- _Task details_
List the usernames of everyone who posted in the N gauge thread below, giving each name once.

# Need N gauge help!



## Reckers (Oct 11, 2009)

Guys, my girlfriend and I went to a train show, today. She saw an N-gauge suitcase train and was entranced with it. She's now interested in creating one. Can anyone steer me toward an N-gauge 1950's diner she can purchase? Also, she's going to need an inexpensive N-gauge setup to run around inside the suitcase: I'd appreciate any suggestions on brand, track, etc. What I know about N gauge would fit in a thimble, so we're true noobs at this.

Thanks,


----------



## JohnAP (May 4, 2011)

*google to the rescue!*

Reckers,

From what I've seen, pretty much any basic set would work. Seems the majority of it would depend on your building selections and sceneking. Good luck, and welcome to the wonderful world of N scale!


----------



## Xnats (Dec 5, 2010)

Ok Reck

Diners
http://www.modeltrainstuff.com/Imex-N-6304-Diner-Built-up-p/imx-6304.htm

http://fiferhobbysu770.corecommerce.com/cart.php?m=product_detail&p=15711

Track all code 80 so you can run old and new stuff.
KAto if you want premade ballast

Atlas flex because you can buy single pieces. 

If all new stuff

Atlas or Peco code 55 flex, you'll have to look hard for someone selling single pieces, like LHS.


----------



## Reckers (Oct 11, 2009)

Thank you both---I appreciate your help!


----------



## Big Ed (Jun 16, 2009)

I know what diner you picked. 
$7.99 verses $35 bucks, though I like the $35 one.

Kato engines go around for ever len.

Bachmann Spectrum line is OK.

What are you leaning towards a Steam engine or Diesel?
New? Used?

Remember it is hers and not yours, I know you would probably go for a steam loco.


----------



## tjcruiser (Jan 10, 2010)

Reckers said:


> What I know about N gauge would fit in a thimble, so we're true noobs at this.


Reck,

N gauge _itself_ is designed to fit in a thimble! 

TJ


----------



## Reckers (Oct 11, 2009)

That's a very good point, Teej! Stan, what does code 80 mean? I saw some track on ebay, but have no idea if it's 80 or not.

- _Provided data_
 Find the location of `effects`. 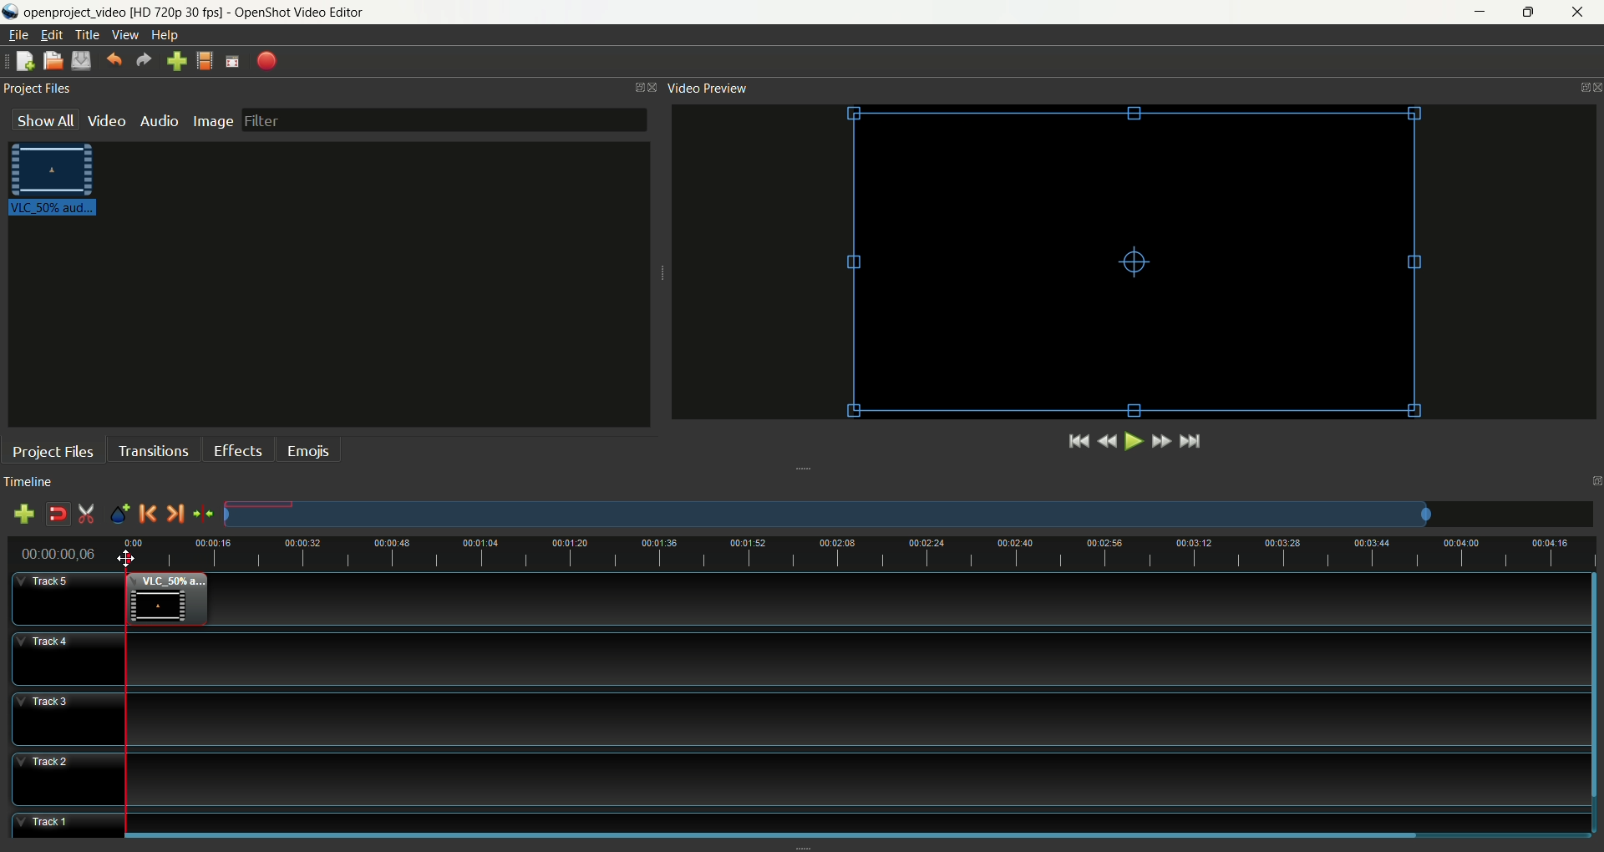

effects is located at coordinates (238, 448).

- _Response to this task_
Reckers, JohnAP, Xnats, Big Ed, tjcruiser